Newbie here. I’m having to enter this from memory since my work is on
a closed network, so forgive any syntax errors.

I’m trying to recreate some basic Google Plus functionality with
regards to users, posts, and circles - that is, a user can see a post
only if he/she is in one or more of the same circles that the post
belongs to:

class User
has_and_belongs_to :circles
has_many :posts
class Post
has_and_belongs_to :circles
belongs_to :user # the user that created the post
class Circle
has_and_belongs_to :posts
has_and_belongs_to :users

Given the above, how can I retrieve all posts viewable by a user?
The SQL (I think) would be:

select distinct p.id
from posts p, circles_posts cp, circles_users cu
where p.id = circles_posts.post_id
and cp.circle_id = cu.circle_id
and cu.user_id = current_user.id

I also need to be able to retrieve posts related to a subset of
circles to which the user belongs:

select distinct p.id
from posts p, circles_posts cp, circles_users cu
where p.id = circles_posts.post_id
and cp.circle_id = cu.circle_id
and cu.circle_id in (4,5,6)
and cu.user_id = current_user.id

Can someone help?

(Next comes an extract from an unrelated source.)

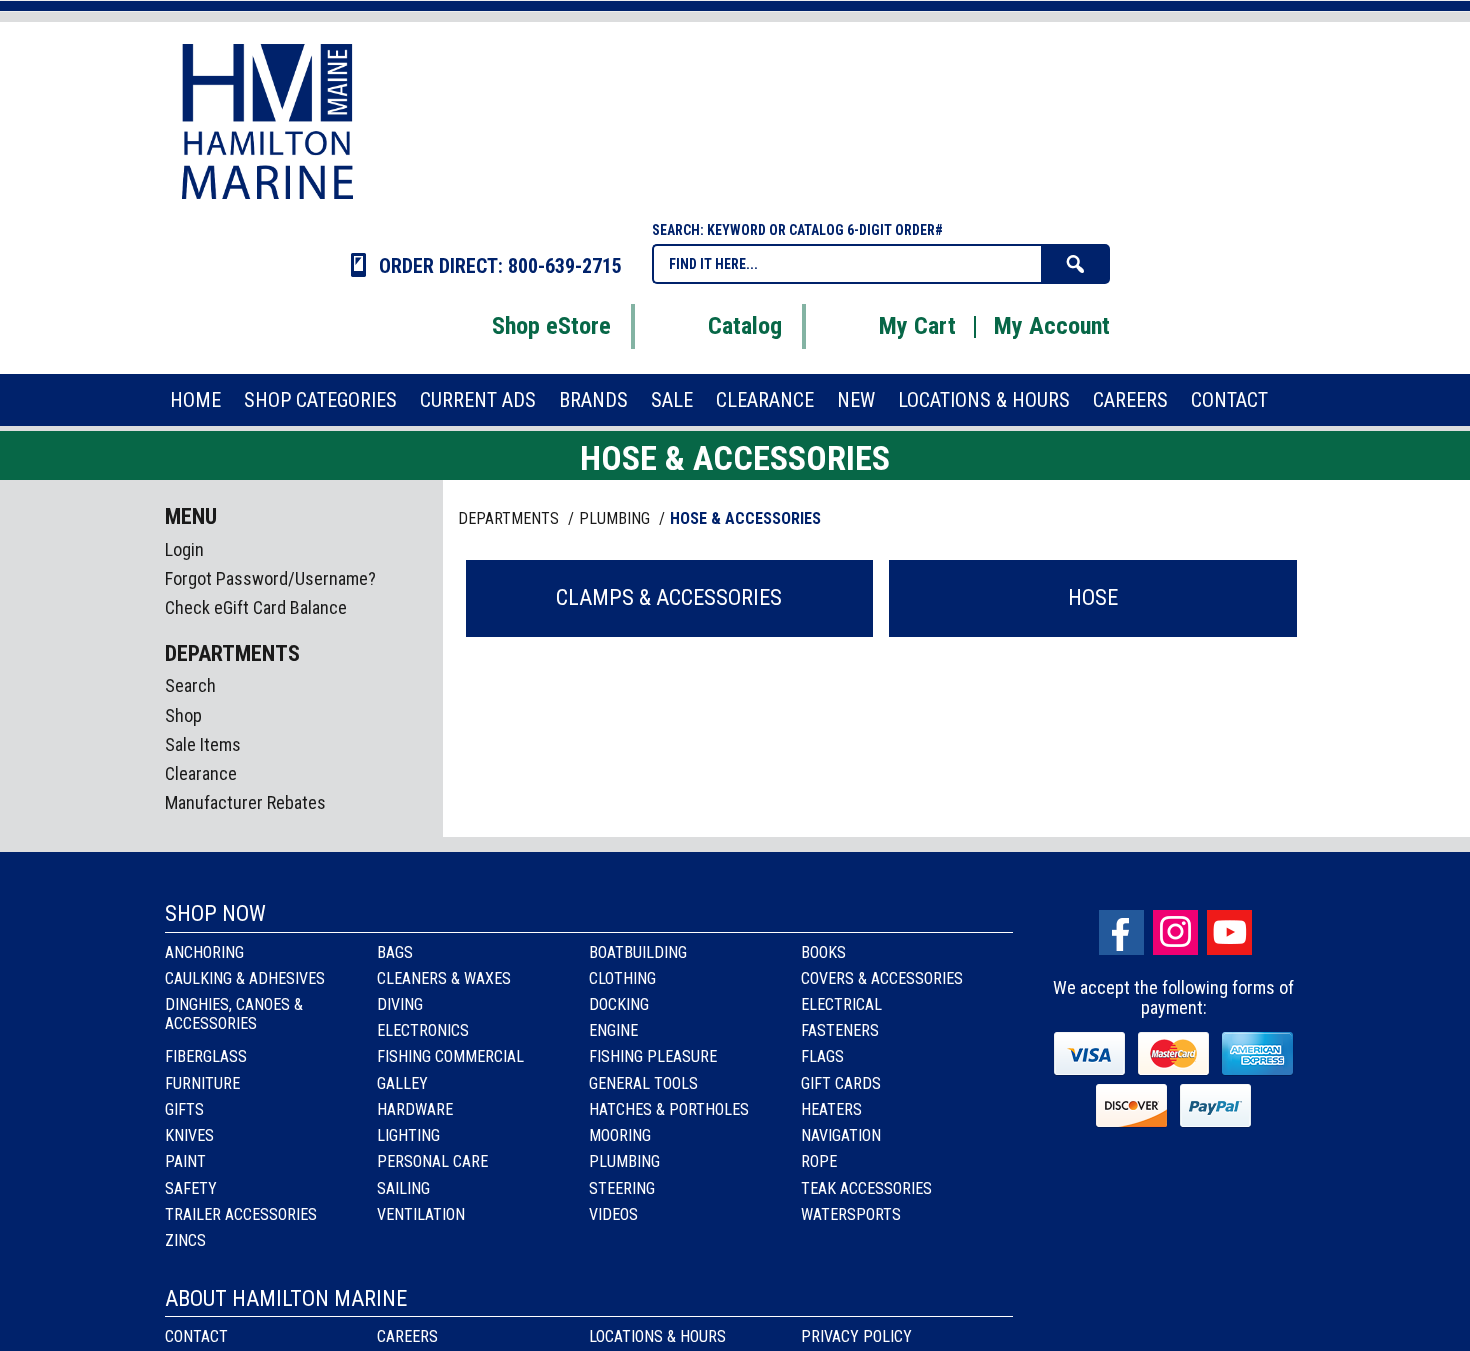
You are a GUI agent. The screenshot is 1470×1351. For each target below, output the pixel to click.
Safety (191, 1188)
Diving (400, 1004)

I can handle the basic RoR associations but this
one is making my brain explode. :slight_smile:

Thanks very much,

Stan McFarland

On 8 August 2011 21:44, Stan McFarland [email protected]
wrote:

class User
has_and_belongs_to :circles
has_many :posts
class Post
has_and_belongs_to :circles
belongs_to :user # the user that created the post
class Circle
has_and_belongs_to :posts
has_and_belongs_to :users

Firstly each of those should be has_and_belongs_to_many, but I expect
you knew that.
Secondly, I don’t know whether you realise, but I don’t think the
above will fully model the google+ concept. I think you need to model
the asymmetric way that circles relate to users. I think you will
need two relationships, firstly user has_many circles and circle
belongs to user. This will map the fact that a user has a number of
circles. Then you need to record who is in that circle via a
has_and_belongs_to_many relationships, where you will need to use the
:class_name specifier. Something like
user has_and_belongs_to_many :member_of_circles, :class_name=>‘Circle’
Then the circles owned by a user are
@user.circles
and the circles that the user is in are
@user.member_of_circles
You will also need the equivalent reverse relationship to get all the
users that are members of a circle.

I have not tested that, in fact I am not sure I have used :class_name
with a has_and_belongs_to relationship, I tend to prefer explicit join
tables.

If you are a beginner at Rails I think you might be better to start
with something simpler, this is a non-trivial problem for the
beginner. Have you worked through some good tutorials? I recommend
railstutorial.org which is free to use online. Make sure you are
using Rails 3 and that the tutorial is for Rails 3.

Also work through the Rails Guides.

Colin

Thanks for the feedback. You’re right about the asymmetry of the
circles- I’ll work on that. I’d pick a simpler problem to solve but
this is what my client is paying me for. I’ve actually built a few rails
projects but they were really straightforward.